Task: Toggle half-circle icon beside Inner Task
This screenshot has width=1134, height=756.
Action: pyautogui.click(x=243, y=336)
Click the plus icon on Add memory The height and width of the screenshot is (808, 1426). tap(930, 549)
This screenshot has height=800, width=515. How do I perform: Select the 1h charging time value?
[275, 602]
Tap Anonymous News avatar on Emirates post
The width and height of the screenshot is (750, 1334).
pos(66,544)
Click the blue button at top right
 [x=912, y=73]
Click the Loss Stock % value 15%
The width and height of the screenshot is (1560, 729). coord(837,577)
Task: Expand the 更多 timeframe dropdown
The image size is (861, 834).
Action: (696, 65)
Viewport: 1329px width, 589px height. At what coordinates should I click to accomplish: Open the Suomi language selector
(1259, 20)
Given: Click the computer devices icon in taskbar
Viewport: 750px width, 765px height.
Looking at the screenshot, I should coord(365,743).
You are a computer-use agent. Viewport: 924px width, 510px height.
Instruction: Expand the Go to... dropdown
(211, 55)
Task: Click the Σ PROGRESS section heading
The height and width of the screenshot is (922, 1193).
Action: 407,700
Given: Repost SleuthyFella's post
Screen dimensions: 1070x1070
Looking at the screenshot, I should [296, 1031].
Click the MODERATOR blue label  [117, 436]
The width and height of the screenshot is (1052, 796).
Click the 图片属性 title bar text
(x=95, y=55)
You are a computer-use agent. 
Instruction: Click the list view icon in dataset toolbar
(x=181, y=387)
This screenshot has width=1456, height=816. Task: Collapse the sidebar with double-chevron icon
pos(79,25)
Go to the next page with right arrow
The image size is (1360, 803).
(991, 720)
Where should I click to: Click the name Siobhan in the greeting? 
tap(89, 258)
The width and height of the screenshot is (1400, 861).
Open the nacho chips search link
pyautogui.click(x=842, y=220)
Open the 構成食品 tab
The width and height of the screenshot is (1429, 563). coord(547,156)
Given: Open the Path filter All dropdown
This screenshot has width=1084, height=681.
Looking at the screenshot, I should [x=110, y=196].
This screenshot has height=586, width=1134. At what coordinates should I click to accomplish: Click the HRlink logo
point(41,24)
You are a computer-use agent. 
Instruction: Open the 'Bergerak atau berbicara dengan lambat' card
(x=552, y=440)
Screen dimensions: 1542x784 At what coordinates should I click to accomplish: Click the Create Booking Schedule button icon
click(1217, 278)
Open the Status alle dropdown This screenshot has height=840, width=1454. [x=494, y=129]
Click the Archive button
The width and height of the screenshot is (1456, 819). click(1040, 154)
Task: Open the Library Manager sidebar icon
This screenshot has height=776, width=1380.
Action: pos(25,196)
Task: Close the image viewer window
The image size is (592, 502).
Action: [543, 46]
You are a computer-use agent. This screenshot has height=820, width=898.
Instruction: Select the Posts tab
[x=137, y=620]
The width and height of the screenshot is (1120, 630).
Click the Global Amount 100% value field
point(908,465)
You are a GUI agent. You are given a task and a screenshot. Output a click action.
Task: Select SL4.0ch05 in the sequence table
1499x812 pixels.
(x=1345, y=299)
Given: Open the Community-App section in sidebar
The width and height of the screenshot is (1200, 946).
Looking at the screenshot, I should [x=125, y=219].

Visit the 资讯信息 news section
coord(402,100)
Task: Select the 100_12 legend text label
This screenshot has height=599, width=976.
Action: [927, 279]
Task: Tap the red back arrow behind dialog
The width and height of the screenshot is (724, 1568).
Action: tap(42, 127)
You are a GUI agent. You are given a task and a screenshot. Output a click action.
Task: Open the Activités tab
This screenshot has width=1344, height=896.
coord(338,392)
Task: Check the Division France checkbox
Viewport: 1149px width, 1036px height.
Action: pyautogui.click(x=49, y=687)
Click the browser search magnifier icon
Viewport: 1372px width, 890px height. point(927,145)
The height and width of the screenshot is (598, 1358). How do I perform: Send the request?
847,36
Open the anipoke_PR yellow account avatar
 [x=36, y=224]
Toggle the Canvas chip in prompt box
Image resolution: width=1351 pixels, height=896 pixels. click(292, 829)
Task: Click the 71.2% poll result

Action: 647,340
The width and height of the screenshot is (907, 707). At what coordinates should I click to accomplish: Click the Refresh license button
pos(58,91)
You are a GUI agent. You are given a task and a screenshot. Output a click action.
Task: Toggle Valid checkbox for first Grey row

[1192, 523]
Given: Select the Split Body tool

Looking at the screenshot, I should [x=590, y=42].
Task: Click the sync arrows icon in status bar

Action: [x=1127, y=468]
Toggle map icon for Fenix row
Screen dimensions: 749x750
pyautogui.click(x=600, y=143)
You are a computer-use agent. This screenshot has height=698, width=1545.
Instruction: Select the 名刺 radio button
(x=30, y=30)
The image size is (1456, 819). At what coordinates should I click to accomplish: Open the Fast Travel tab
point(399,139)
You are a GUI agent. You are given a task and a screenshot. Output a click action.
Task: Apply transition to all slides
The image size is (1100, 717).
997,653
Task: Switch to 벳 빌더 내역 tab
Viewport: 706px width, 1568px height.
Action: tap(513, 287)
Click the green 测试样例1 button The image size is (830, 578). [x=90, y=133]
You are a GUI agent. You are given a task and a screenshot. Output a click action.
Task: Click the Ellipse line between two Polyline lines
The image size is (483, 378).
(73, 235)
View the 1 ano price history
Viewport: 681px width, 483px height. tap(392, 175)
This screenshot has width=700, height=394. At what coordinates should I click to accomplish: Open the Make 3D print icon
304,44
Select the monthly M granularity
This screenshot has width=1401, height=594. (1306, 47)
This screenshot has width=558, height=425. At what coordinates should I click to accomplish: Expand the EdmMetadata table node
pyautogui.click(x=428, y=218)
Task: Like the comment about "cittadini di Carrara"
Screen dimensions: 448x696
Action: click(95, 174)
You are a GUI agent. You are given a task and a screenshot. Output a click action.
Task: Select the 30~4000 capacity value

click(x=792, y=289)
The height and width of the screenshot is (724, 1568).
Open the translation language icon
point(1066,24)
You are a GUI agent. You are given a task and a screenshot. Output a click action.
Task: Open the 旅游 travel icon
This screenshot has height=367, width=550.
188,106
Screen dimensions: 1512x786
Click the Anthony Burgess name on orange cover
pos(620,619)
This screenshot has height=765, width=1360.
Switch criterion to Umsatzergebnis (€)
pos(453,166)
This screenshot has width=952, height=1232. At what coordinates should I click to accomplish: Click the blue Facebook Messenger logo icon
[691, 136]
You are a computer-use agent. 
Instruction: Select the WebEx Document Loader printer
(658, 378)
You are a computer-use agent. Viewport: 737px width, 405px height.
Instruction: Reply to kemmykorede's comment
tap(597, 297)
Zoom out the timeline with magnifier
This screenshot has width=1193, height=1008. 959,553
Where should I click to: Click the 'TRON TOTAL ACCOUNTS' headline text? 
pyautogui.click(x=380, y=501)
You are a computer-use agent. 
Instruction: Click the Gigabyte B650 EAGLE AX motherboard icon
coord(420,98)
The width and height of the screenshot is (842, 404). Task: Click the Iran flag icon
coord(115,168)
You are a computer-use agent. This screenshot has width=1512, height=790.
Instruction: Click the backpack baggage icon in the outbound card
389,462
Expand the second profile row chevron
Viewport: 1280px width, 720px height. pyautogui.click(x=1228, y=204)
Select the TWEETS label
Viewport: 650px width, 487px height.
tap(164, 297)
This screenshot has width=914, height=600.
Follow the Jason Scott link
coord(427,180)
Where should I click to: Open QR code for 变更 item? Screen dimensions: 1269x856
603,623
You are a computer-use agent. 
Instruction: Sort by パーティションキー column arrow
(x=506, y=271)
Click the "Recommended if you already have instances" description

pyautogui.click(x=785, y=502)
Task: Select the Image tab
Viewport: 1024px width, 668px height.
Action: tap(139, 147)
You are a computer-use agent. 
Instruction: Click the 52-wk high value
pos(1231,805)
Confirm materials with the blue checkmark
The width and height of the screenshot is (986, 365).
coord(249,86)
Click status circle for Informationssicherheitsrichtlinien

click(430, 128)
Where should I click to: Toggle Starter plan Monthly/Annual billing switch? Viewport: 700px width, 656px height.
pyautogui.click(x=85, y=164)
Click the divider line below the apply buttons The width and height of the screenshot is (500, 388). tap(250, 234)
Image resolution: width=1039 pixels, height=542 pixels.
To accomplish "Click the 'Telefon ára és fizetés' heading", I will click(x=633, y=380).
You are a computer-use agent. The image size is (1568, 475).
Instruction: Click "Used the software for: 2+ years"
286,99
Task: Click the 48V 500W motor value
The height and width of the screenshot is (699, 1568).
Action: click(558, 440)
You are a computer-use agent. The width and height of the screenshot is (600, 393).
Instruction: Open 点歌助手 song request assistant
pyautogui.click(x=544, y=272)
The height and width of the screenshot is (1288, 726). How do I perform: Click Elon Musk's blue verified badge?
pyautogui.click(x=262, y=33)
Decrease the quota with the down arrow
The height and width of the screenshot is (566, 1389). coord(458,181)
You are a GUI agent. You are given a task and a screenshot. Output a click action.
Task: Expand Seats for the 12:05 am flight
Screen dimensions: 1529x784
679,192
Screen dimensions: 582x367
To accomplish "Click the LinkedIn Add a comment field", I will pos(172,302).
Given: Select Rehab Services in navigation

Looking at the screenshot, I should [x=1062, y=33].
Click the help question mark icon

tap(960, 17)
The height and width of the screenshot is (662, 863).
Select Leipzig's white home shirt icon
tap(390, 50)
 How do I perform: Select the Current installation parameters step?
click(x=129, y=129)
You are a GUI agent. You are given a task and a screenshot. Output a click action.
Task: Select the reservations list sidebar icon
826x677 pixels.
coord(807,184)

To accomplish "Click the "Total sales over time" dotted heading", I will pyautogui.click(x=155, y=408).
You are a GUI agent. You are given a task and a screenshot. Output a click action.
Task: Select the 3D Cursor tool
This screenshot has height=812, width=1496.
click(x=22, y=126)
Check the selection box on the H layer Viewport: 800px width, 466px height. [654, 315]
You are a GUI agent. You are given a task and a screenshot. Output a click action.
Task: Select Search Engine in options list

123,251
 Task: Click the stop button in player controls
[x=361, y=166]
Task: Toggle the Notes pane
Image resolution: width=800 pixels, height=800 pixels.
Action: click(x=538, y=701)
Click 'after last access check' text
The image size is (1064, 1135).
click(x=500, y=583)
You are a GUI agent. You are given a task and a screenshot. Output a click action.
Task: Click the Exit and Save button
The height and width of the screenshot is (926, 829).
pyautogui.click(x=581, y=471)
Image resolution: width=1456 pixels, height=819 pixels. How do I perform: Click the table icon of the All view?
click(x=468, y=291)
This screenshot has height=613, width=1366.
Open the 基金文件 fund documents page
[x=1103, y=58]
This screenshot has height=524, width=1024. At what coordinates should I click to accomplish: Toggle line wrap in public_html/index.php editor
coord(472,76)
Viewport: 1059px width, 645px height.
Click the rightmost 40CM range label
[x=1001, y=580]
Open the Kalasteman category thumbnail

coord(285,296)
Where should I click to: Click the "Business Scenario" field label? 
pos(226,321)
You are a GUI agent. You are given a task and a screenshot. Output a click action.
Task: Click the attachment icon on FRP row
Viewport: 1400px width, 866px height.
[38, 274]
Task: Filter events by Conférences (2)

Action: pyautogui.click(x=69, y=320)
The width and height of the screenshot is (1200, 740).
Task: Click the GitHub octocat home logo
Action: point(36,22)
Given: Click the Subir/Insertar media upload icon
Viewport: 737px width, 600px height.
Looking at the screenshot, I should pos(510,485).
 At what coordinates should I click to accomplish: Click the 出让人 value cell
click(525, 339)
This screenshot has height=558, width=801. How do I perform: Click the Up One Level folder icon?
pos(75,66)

--

**INSTRUCTIONS FOR THE TASK**
Within the data above, the lines from the one with "The width and height of the screenshot is (986, 365)." to the one with "You are a computer-use agent. The width" must be repeated exactly; no other line belongs in the answer.

**RESPONSE TO THE EXERCISE**
The width and height of the screenshot is (986, 365).
coord(249,86)
Click status circle for Informationssicherheitsrichtlinien

click(430, 128)
Where should I click to: Toggle Starter plan Monthly/Annual billing switch? Viewport: 700px width, 656px height.
pyautogui.click(x=85, y=164)
Click the divider line below the apply buttons The width and height of the screenshot is (500, 388). tap(250, 234)
Image resolution: width=1039 pixels, height=542 pixels.
To accomplish "Click the 'Telefon ára és fizetés' heading", I will click(x=633, y=380).
You are a computer-use agent. The image size is (1568, 475).
Instruction: Click "Used the software for: 2+ years"
286,99
Task: Click the 48V 500W motor value
The height and width of the screenshot is (699, 1568).
Action: click(558, 440)
You are a computer-use agent. The width and height of the screenshot is (600, 393).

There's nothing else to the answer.